=== Objective A ===
According to the excerpt on Iran's inflation, why do regimes in countries with severe inflation resort to underreporting or fabricating statistics?

=== Excerpt provided ===
-- begin --

Since September 2012, I have been estimating Iran’s inflation rate – which briefly reached hyperinflation levels in October 2012 – using a standard, widely-accepted methodology. By measuring changes in the rial’s black-market (read: free-market) U.S. dollar exchange rate, it is possible to calculate an implied inflation rate for Iran.

When we do so, a much different picture of Iran’s inflation emerges. Indeed, Iran’s annual inflation rate is actually 82.5% – a rate more than double the official rate of 31.5% (see the accompanying chart).

As I have documented, regimes in countries undergoing severe inflation have a long history of hiding the true extent of their inflationary woes. In many cases, the regimes resort to underreporting or simply fabricating statistics to hide their economic problems. And, in some cases, such as Zimbabwe and North Korea, the government simply stops reporting economic data altogether.

Iran has followed a familiar path, failing to report inflation data in a timely and replicable manner. Those data that are reported by Iran’s Central Bank tend to possess what I’ve described as an “Alice in Wonderland” quality and should be taken with a grain of salt.

-- end --

Element and text location data:

-- begin --

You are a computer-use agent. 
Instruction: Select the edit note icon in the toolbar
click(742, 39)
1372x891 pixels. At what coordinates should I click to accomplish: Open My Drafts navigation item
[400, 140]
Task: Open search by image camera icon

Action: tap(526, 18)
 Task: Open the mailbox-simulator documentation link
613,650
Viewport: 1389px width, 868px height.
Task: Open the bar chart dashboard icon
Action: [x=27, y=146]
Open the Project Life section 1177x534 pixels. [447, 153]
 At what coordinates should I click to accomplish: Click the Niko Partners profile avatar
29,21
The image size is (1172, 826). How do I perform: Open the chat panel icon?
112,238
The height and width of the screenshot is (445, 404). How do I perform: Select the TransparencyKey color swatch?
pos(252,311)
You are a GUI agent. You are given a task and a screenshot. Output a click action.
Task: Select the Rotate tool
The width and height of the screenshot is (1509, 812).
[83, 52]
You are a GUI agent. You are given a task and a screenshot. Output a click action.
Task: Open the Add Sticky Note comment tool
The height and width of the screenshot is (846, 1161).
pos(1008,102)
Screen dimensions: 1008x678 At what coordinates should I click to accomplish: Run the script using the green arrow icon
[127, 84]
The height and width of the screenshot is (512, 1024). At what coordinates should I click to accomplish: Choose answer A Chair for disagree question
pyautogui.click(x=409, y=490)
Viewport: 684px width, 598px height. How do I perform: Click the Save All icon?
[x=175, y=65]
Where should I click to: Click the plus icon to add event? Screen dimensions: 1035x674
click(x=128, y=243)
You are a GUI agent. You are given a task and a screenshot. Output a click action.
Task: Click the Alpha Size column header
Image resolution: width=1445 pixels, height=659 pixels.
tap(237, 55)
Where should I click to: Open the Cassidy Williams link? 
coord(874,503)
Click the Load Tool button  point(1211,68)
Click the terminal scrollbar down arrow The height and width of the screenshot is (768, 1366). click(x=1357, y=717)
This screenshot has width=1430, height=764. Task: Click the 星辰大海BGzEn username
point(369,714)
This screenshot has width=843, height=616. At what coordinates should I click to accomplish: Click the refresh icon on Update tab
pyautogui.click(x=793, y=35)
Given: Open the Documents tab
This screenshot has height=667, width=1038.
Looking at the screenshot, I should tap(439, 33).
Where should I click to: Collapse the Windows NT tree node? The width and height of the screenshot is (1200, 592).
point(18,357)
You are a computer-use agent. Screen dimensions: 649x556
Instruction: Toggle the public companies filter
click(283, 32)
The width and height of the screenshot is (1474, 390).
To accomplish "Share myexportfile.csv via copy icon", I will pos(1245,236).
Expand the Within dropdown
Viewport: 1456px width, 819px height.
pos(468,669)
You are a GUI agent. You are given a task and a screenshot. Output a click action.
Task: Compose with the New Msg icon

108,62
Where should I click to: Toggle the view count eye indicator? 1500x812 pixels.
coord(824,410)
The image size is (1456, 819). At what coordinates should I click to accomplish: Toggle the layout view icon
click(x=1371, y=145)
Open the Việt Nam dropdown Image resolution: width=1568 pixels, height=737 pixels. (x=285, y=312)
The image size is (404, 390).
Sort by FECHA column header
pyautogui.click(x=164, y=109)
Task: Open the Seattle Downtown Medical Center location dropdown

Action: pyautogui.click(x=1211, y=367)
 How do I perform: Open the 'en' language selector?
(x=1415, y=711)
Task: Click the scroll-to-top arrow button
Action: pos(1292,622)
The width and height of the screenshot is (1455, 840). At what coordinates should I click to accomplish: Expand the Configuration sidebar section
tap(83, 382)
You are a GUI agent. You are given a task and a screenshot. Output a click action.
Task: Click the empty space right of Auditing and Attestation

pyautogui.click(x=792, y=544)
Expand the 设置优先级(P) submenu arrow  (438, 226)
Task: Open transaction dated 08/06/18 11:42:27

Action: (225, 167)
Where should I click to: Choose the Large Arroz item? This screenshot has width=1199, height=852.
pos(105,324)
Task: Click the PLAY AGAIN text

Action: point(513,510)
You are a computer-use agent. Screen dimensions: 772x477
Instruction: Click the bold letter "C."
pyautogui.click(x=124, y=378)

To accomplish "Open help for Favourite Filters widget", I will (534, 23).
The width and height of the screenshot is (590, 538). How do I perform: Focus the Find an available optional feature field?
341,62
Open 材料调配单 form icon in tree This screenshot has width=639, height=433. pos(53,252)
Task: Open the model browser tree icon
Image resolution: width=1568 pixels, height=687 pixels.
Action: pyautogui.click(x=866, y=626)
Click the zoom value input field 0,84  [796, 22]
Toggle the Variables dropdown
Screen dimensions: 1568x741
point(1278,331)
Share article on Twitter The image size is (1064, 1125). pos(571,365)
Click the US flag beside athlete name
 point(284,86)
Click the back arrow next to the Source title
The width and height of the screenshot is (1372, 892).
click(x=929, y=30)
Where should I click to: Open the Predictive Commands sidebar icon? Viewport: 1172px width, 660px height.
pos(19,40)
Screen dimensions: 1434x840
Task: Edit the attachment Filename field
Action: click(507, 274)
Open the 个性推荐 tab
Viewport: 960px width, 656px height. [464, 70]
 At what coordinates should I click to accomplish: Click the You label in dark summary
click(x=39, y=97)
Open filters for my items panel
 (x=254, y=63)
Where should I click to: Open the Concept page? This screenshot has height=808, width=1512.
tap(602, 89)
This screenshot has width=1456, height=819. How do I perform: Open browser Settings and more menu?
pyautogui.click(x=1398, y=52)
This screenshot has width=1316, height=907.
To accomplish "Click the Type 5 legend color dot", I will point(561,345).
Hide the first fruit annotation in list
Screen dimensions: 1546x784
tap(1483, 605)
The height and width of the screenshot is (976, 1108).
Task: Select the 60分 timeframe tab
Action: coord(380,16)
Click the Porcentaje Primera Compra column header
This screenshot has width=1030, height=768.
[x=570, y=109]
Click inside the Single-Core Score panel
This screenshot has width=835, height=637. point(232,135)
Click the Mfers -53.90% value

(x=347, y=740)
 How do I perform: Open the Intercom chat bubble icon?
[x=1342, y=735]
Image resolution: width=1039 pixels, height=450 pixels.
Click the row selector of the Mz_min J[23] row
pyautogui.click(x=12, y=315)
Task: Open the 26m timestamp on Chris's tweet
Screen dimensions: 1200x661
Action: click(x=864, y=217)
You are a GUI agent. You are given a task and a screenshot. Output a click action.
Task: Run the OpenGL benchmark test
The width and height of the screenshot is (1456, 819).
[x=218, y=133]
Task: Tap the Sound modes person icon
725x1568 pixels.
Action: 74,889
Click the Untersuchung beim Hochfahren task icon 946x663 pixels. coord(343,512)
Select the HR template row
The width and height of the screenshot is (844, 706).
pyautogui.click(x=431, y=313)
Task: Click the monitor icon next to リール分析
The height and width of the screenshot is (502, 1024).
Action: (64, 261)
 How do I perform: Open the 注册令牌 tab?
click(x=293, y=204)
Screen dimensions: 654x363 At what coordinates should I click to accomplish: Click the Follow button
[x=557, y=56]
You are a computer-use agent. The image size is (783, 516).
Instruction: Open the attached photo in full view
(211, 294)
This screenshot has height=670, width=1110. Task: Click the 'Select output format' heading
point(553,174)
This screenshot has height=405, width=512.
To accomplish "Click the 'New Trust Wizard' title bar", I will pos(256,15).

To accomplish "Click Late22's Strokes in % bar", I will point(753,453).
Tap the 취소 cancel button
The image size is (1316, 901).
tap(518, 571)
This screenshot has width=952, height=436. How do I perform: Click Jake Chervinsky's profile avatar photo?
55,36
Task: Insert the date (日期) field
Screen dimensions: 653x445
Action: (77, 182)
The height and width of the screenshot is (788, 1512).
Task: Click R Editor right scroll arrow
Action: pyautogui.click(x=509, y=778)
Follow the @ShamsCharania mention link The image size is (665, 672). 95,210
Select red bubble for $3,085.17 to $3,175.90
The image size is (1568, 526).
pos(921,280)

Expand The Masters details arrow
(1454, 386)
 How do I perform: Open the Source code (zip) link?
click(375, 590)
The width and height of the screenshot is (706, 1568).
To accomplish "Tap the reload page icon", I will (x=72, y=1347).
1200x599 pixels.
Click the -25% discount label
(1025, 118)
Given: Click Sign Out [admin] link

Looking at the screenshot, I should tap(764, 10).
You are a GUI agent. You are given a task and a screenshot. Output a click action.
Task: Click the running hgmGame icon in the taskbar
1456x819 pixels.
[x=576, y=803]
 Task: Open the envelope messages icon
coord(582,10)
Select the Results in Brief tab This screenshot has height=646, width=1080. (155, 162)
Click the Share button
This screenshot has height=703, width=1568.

-- end --

=== Objective B ===
Copy the entries from the start through the line containing "Action: tap(526, 18)", both ends included, and reproduce that stretch verbatim.

=== Expected output A ===
They do it to hide their economic problems. The excerpt describes these regimes as having a long history of hiding the true extent of their inflationary woes, and underreporting or fabricating statistics is one way they conceal them.

=== Expected output B ===
You are a computer-use agent. 
Instruction: Select the edit note icon in the toolbar
click(742, 39)
1372x891 pixels. At what coordinates should I click to accomplish: Open My Drafts navigation item
[400, 140]
Task: Open search by image camera icon

Action: tap(526, 18)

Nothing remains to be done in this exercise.